Document extract:
::::::

Dawn Of The Planet Of The Large, Modern Browsers
The Official Movie site for Dawn Of The Planet Of The Apes has launched and, chattering chimpanzees, is it a piece of work! As if I weren’t excited enough about the film. It’s not released until July 2014 but the site gives fans a taste of what’s happened since the end of Rise.
If we want to find out how the outbreak of Simian Flu has ravaged us humans we’ll need a large, modern browser.
The site has a ‘mobile’ version (with some sadly clipped and low-res non-retina sharing icons) so you might assume that version would form the basis of a small tablet version too. You’d be wrong. Hold an iPad mini in portrait orientation and you’ll see a message asking you to “Please rotate your device to landscape mode.”

Although I know that some apes already use iPads, maybe other ape fingers are too big to use tablets? No, that’s not right because rotating an iPad into landscape orientation gives us access to the site’s content.

It’s a similar story on the desktop. The site’s content’s unavailable below a 990px breakpoint. If our viewport’s narrower than that we’re asked to “Please resize your browser larger to properly view the site.” Good luck if you want to mute the site’s background sounds as the controls are hidden at this size.

Still, there’s no argument that the site’s mightily impressive when you see it scaled large, really large.

Taking care of very large screens is something we tried to do with our own apes (not connected of course, not at all) on the Stuff & Nonsense redesign last month too.
A couple of implementation details I noticed. First, both of the warnings I mentioned are written into the HTML:
‹div id="resize-rs" class="restriction"›
‹div class="container"›
‹h1›PLEASE RESIZE YOUR BROWSER‹span class="red"› LARGER ‹/span› TO PROPERLY VIEW THE SITE‹/h1›
‹/div›
‹/div›
‹div id="orientation-rs" class="restriction"›
‹div class="container"›
‹h1›PLEASE‹span class="red"› ROTATE ‹/span›YOUR DEVICE TO LANDSCAPE MODE‹/h1›
‹/div›
‹/div›
I wonder what impact that has on people who use screen readers?
One final point, as well as a large browser, the site requires a reasonably modern one too and has a browser upgrade warning for versions of Internet Explorer lower that 9. I can understand the reasoning behind that. I wouldn’t relish the task of working on a version of this site for IE8. In the site’s HTML.

::::::

Data extract:
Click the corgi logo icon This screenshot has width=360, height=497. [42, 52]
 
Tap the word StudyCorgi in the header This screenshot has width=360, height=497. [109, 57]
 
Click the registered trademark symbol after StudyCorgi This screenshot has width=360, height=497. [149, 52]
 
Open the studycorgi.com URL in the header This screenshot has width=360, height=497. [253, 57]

::::::

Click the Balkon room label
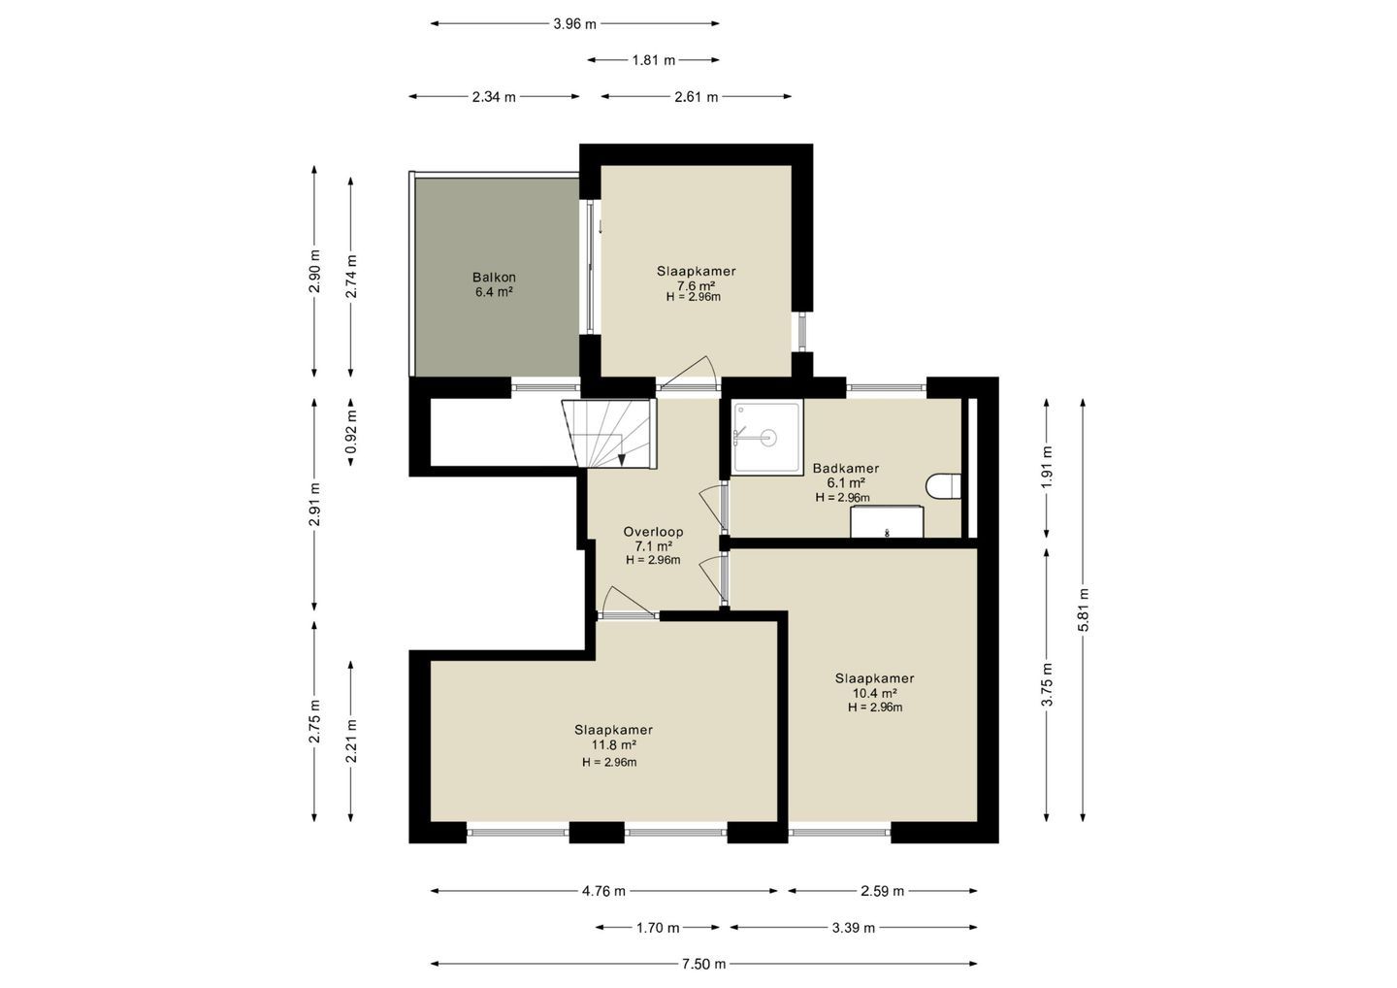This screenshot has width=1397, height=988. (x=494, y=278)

::::::

Complete the following:
• a. List every distinct value given to a class attribute in the HTML quoted in the post about the Dawn of the Planet of the Apes website.
• b. In the post about the Dawn of the Planet of the Apes website, repeat the passage between "Dawn Of The Planet Of The Large, Modern" and "end of Rise.", inclusive.

Answers to the exercises:
• a. restriction, container, red

• b.
Dawn Of The Planet Of The Large, Modern Browsers
The Official Movie site for Dawn Of The Planet Of The Apes has launched and, chattering chimpanzees, is it a piece of work! As if I weren’t excited enough about the film. It’s not released until July 2014 but the site gives fans a taste of what’s happened since the end of Rise.